BEGIN Excerpted records

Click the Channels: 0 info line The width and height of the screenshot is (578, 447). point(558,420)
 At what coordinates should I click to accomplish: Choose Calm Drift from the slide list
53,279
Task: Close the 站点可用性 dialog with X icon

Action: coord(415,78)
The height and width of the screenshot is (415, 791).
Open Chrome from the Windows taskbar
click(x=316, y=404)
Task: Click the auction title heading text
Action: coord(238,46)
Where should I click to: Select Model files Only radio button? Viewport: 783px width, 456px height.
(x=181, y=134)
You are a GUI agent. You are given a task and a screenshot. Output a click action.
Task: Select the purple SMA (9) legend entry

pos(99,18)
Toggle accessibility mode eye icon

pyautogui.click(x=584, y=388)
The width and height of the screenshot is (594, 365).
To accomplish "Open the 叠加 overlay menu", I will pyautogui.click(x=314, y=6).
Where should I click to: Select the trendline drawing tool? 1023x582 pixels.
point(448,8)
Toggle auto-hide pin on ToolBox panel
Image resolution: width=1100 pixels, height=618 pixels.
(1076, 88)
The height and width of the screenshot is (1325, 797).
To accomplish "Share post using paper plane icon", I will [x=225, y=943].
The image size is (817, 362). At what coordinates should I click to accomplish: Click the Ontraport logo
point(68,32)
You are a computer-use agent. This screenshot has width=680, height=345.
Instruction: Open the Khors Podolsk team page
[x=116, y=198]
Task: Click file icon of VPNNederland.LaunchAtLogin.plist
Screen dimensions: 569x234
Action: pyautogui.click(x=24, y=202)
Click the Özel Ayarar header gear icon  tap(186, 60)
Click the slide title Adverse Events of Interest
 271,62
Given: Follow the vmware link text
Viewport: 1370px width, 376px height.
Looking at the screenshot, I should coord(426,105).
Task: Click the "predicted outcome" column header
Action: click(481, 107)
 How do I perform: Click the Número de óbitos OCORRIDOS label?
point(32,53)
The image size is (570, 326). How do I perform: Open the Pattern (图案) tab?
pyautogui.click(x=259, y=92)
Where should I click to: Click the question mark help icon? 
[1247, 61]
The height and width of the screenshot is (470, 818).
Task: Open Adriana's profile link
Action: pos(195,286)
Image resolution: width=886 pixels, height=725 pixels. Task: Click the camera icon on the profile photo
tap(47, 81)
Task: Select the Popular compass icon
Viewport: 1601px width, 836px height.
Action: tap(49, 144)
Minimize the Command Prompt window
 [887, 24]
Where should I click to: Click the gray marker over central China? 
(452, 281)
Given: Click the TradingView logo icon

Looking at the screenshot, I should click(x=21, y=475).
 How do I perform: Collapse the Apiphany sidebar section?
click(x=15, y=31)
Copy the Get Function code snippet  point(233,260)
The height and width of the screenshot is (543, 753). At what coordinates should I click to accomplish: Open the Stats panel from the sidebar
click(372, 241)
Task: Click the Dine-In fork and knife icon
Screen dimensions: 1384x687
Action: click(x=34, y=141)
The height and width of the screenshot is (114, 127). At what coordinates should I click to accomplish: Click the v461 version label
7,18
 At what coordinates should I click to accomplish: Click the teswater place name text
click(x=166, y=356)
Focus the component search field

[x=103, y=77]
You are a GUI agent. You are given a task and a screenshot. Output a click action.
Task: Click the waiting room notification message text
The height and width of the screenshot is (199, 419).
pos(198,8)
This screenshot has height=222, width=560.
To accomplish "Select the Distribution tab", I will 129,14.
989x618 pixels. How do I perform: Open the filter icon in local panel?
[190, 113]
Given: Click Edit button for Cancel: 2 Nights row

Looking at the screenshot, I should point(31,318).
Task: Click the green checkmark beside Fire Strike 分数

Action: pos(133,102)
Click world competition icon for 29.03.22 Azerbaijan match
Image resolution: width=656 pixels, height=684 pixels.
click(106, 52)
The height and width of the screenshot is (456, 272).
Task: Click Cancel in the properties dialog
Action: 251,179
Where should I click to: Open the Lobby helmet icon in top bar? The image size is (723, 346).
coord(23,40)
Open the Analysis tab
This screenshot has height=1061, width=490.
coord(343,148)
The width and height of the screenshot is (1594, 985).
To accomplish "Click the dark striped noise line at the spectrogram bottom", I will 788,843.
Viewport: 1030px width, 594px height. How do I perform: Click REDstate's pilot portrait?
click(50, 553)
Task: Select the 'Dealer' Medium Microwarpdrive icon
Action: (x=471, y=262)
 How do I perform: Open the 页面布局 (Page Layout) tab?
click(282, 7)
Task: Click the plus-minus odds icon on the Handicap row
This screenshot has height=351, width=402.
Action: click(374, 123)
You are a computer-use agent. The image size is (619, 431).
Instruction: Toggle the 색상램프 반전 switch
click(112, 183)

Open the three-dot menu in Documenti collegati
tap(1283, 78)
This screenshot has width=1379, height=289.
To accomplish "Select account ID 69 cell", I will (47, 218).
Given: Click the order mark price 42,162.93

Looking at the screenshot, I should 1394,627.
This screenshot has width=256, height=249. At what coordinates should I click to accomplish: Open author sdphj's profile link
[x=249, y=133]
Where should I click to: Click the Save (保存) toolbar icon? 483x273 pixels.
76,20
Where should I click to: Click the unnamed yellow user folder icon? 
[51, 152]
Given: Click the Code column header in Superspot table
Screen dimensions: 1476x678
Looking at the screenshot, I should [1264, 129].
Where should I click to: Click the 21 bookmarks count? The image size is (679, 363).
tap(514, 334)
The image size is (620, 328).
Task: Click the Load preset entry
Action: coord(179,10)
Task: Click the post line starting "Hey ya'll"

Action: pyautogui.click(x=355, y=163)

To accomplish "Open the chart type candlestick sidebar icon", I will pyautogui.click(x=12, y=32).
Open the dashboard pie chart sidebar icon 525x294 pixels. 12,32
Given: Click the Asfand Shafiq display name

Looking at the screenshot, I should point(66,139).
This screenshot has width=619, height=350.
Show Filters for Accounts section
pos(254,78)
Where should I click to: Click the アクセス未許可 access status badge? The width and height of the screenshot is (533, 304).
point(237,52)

END Excerpted records

- _Activity_:
Working through the entries above, copy every line in which "chart" is found.

- _Your solution_:
To accomplish "Open the chart type candlestick sidebar icon", I will pyautogui.click(x=12, y=32).
Open the dashboard pie chart sidebar icon 525x294 pixels. 12,32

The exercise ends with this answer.